Frederick Eis (January 20, 1843 - May 5, 1926) was a German-born prelate of the Roman Catholic Church. He served as bishop of the Diocese of Sault Sainte Marie-Marquette in the Upper Peninsula of Michigan from 1899 to 1922.

==Biography==

=== Early life ===
Frederick Eis was born in Arbach, then in the Rhine Province of the Kingdom of Prussia, part of the German Empire (present day Germany). He was the youngest of four children of William Eis and Catherine Dietrich. When Eis was age 12, his family emigrated to the United States in 1855. They settled first in Calvary, Wisconsin, then Minnesota and finally in Rockland, Michigan. Eis was taught Latin and French by a missionary priest, Martin Fox.

In 1861, Eis began his studies for the priesthood at St. Francis Seminary in Milwaukee, Wisconsin. Due to the American Civil War, Bishop Frederic Baraga sent Eis to study philosophy and theology instead at the College of Joliette in Joliette, Quebec. During his final years at Joliette, he taught English, mathematics and commerce.

=== Priesthood ===
Eis was ordained a priest by Bishop Ignatius Mrak on October 30, 1870, for the Diocese of Sault Sainte Marie and Marquette. After his ordination, Eis served in the following parishes in Michigan:

- Rector of St. Peter Cathedral in Marquette (1870 to 1873)
- Pastor of Sacred Heart in Calumet, (1873 to 1874)
- Pastor of St. Anne in Hancock (1874 to 1880)
- Pastor at St. Paul in Negaunee (1880 to 1890). While at St. Paul, he reduced the parish's debt and built a school. He was forced to resign in 1890 due to health problems.

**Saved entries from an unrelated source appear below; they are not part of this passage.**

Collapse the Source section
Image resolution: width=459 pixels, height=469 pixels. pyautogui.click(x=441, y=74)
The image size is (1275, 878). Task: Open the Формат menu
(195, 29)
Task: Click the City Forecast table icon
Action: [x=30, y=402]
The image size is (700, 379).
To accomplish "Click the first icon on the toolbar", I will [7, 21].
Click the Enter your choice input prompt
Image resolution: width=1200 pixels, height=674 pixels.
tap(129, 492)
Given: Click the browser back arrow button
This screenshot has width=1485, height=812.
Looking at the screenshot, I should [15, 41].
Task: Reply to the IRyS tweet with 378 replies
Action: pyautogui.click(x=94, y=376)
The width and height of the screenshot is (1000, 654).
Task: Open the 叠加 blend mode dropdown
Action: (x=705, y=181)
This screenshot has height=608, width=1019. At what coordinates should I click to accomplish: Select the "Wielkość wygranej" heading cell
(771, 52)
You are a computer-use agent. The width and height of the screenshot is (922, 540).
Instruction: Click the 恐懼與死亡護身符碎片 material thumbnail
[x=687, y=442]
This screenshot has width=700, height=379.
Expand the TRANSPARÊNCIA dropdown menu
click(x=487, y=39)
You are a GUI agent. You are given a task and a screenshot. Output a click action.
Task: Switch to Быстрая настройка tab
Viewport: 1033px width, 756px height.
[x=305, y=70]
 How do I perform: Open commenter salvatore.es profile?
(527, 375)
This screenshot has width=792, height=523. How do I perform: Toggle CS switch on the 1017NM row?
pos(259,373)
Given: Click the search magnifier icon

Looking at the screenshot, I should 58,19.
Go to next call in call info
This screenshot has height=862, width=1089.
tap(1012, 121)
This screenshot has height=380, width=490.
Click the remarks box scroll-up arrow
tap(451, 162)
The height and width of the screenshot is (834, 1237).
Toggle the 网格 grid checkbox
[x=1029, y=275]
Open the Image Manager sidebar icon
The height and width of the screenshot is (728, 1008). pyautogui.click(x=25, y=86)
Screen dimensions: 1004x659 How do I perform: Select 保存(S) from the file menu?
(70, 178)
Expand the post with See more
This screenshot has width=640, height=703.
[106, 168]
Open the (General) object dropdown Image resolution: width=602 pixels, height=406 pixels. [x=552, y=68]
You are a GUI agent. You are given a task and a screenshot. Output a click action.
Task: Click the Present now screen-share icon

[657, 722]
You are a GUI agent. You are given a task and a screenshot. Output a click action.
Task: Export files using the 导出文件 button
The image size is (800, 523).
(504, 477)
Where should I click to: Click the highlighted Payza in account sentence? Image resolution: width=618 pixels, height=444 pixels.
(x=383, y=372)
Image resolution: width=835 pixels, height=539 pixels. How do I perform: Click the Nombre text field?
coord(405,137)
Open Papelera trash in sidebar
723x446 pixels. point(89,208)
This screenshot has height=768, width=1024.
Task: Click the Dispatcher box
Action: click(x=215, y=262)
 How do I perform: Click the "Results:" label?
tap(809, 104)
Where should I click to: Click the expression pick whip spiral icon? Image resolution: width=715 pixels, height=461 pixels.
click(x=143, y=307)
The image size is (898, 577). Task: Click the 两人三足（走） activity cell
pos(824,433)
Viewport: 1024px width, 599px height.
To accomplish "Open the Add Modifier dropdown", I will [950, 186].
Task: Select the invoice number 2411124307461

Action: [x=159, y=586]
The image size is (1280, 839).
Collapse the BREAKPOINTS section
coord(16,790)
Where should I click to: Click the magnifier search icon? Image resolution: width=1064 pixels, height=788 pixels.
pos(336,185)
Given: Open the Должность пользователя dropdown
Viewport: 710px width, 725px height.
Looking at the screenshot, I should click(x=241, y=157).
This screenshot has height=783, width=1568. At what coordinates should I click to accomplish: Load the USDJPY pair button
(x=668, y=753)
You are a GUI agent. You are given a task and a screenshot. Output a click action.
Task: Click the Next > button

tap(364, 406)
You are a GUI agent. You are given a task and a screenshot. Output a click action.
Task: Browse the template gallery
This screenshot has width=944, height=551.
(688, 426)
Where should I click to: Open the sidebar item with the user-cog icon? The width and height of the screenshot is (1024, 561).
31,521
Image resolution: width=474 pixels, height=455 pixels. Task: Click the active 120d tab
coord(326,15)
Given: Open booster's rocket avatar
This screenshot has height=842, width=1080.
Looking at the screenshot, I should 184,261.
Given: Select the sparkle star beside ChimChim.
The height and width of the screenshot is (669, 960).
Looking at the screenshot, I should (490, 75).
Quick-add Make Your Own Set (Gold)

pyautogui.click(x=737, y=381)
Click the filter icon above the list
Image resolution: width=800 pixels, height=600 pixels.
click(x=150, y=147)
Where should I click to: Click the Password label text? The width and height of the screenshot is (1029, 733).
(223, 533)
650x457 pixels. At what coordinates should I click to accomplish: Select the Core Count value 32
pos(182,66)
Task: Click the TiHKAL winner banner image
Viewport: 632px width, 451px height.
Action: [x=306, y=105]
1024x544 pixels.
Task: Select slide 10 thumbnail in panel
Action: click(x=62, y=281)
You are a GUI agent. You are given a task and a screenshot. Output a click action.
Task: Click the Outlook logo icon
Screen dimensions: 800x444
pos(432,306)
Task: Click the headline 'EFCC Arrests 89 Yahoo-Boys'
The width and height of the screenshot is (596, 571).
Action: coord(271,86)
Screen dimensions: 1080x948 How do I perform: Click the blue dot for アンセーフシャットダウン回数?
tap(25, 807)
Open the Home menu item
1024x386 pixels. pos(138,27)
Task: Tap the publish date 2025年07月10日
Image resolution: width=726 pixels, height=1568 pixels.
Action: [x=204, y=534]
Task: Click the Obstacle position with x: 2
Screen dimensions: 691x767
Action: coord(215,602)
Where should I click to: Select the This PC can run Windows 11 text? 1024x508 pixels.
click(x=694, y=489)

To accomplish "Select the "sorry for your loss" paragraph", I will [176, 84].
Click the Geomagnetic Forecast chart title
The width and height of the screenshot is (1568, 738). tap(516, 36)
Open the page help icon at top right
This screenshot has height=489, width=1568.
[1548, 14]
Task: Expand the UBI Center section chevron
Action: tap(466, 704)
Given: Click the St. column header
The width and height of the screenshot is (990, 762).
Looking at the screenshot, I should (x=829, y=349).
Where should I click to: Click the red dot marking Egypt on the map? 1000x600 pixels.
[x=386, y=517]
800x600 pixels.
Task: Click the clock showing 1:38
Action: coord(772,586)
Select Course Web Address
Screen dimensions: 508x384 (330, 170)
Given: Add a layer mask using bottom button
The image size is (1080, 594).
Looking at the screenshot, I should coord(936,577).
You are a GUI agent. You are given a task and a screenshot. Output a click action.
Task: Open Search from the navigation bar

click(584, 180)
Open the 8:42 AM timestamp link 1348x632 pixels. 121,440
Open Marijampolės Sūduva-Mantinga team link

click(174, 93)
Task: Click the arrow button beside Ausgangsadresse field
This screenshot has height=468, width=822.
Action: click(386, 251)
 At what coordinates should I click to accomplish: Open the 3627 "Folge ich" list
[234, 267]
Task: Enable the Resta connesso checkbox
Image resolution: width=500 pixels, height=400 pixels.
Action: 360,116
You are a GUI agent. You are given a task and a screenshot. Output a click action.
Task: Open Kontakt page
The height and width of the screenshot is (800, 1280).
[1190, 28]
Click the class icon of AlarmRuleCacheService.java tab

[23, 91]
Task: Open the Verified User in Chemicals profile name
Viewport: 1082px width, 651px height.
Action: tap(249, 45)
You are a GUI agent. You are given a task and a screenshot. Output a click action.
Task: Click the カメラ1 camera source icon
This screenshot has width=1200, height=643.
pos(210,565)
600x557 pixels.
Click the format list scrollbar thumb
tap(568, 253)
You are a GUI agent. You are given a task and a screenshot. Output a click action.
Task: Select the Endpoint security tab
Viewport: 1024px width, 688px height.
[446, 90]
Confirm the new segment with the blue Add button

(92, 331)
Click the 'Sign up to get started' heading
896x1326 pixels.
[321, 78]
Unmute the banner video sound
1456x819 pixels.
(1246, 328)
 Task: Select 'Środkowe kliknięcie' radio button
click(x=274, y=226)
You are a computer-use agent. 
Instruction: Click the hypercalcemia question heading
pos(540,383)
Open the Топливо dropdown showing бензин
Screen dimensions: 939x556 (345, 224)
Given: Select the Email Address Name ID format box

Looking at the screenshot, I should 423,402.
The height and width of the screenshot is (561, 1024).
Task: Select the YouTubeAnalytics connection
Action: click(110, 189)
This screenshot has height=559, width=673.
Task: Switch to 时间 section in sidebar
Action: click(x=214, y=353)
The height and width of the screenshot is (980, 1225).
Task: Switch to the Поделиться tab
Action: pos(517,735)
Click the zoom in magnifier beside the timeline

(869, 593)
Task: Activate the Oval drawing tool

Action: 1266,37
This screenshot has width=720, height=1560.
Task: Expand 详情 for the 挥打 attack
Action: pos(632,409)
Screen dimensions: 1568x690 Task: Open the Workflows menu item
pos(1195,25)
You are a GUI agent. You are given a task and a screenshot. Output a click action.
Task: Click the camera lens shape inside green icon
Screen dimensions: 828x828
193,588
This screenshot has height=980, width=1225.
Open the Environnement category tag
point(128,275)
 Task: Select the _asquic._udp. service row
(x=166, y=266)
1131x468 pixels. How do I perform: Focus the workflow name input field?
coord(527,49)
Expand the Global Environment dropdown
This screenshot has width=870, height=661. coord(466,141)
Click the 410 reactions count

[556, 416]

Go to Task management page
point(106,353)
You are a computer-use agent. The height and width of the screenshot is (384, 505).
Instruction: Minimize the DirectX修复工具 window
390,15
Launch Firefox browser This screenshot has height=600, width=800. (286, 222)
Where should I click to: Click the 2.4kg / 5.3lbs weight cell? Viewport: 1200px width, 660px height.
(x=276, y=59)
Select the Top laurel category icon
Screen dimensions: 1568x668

For the next five years, to improve his health, Eis spent his winters in California and Colorado, returning to Michigan in the summer. After his health improved, he was appointed pastor of St. Sebastian Parish in Bessemer, Michigan, in 1894, then moved in 1895 to Guardian Angels Parish in Crystal Falls, Michigan, to serve as pastor. During this period, Eis served as the inspector of the diocesan schools. After the death of Bishop John Vertin, Eis served as diocesan administrator.

=== Bishop of Sault Sainte Marie and Marquette ===
On June 7, 1899, Eis was appointed the fourth bishop of Sault Sainte Marie and Marquette by Pope Leo XIII. He received his consecration on August 20, 1899, from Archbishop Frederick Katzer at St. Peter Cathedral.

During Eis' 23-year tenure as bishop, he led the diocese through the nationalist controversies within the American Catholic community, and founded several charitable institutions and hospitals. He was known for being helpful to men wanting to enter seminary and women wanting to join religious orders. In 1900, Eis travelled to Rome, meeting with Leo XIII at the Vatican.

=== Retirement and legacy ===
On July 8, 1922, Pope Pius XI accepted Eis' resignation as bishop of Sault Sainte Marie and Marquette and appointed him as titular bishop of Bita and an assistant at the pontifical throne.

Frederick Eis died in Marquette on May 5, 1926, at age 83. He is buried in the bishops' crypt at St. Peter Cathedral.